22 July 2021, The Tablet

Theologian decries US debate over restricting access to Eucharist



Theologian decries US debate over restricting access to Eucharist

Miami Archbishop Thomas G. Wenski distributes Communion during Mass June 13, 2018, at St. Pius X Catholic Church during the U.S. Conference of Catholic Bishops' annual spring assembly in Fort Lauderdale, Fla
CNS photo/Bob Roller

Recent changes to the Church’s liturgy and efforts by some US bishops to bar those with liberal views on pro-life issues from receiving the Eucharist are part of a model of Church which is “all about trying to divide”, theologian Dr Gemma Simmonds has said.  

Referring to the change in the liturgy which says the Eucharist is “for many” and not “for all”, Sr Gemma, who is Director of the Religious Life Institute at Cambridge, said it was “lamentable” and warned that if the bishops in America have their way, it may be that the Eucharist is not for that many either. 

In her address, Unnecessary Exclusion from the Sacraments, to organisers of Root & Branch, the lay-led synod which is due to take place in September, the Congregation of Jesus sister said, “bishops may be leaders of the Church, but it’s not their Church. It belongs to God, if it belongs to anyone, and the entire people of God have a claim on the Church.”

Speaking about the sensus fidei discussed in the Second Vatican document Lumen Gentium, she noted that the German Jesuit theologian Karl Rahner argued that every person is the recipient of God’s self-communication.

According to Sr Simmonds, a Church where the teaching element is developing its teaching around the lived experience of those who are taught can hope to have “a fruitful dialogue between doctrine and experience”. However, where that dialogue or mutual respect is not present, “then we are seriously in trouble”.

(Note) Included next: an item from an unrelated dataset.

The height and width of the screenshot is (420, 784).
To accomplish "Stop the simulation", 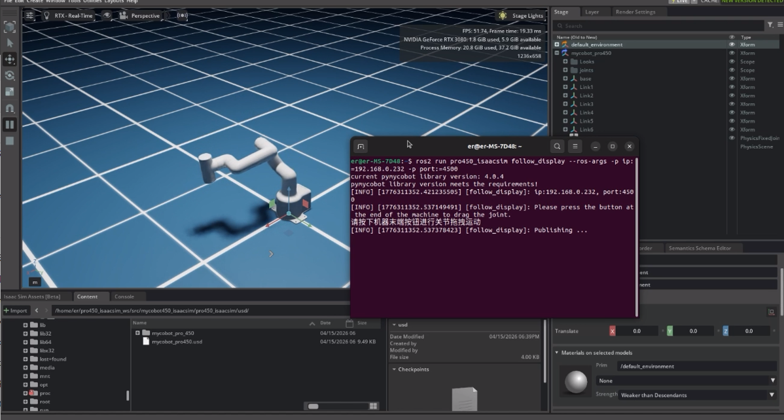I will click(x=10, y=141).
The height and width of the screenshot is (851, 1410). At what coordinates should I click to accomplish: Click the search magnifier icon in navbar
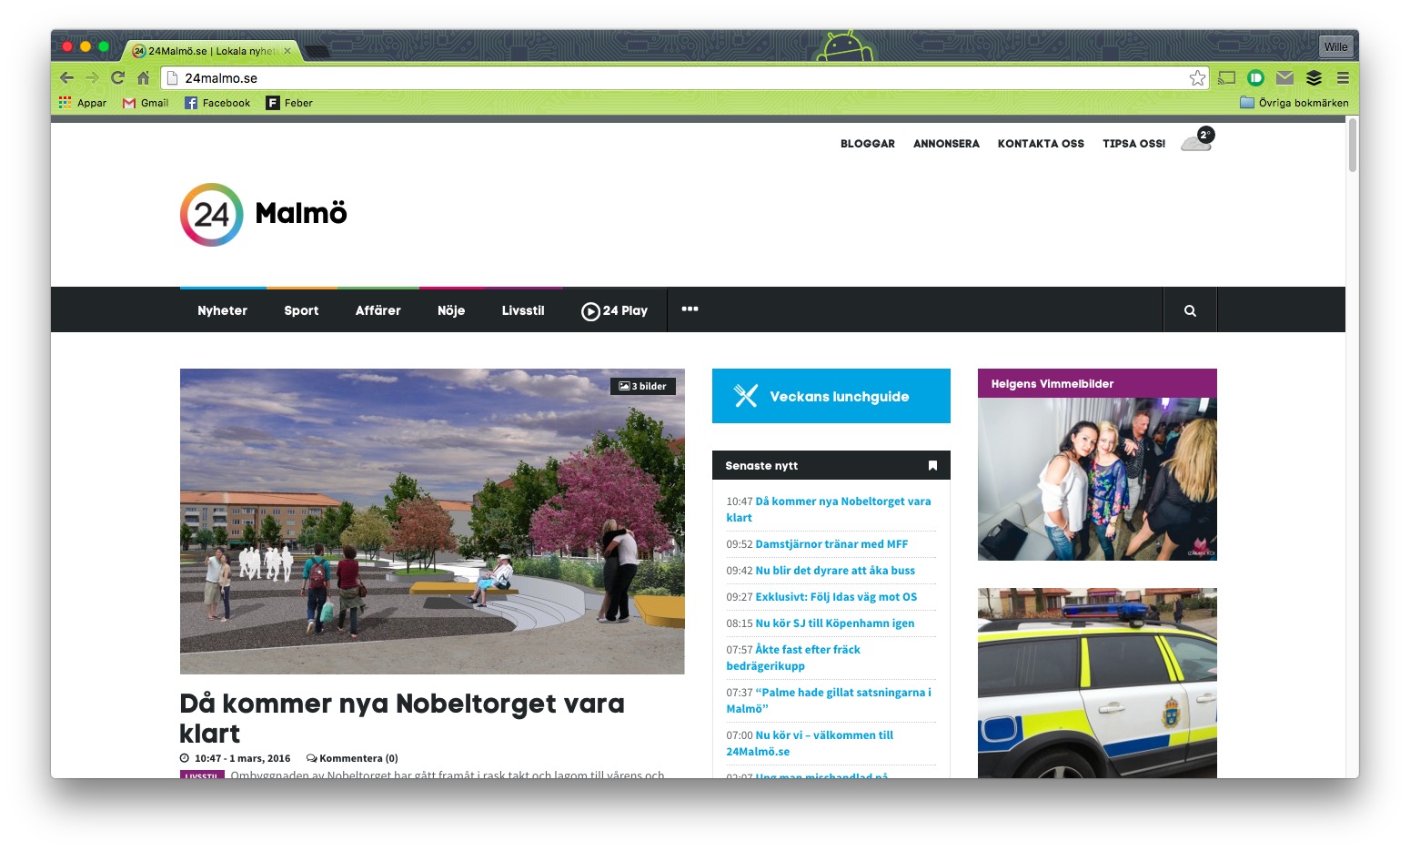point(1190,310)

Stressing that the Church isn’t made up of lone rangers but is the community of the faithful, she noted that the International Theological Commission’s 2014 document had said the faithful have an instinct for the truth of the Gospel, which enables them to recognise and endorse authentic Christian doctrine and practice, and to reject what’s false. 

“I think we are being called at this time to pay much more attention to the assistance that the Holy Spirit gives to the whole people of God, rather than just one section of it – the bishops. The whole doctrine of the sensus fidei challenges this division between the teaching and the taught, because it recognises that the community of believers are not passive recipients but are graced by God. They have distinctive gifts to contribute to the Church.”

Thus the teaching office of the Church - the bishops - need to listen to the experience of the faithful in order to faithfully and authentically carry out their tasks, she said.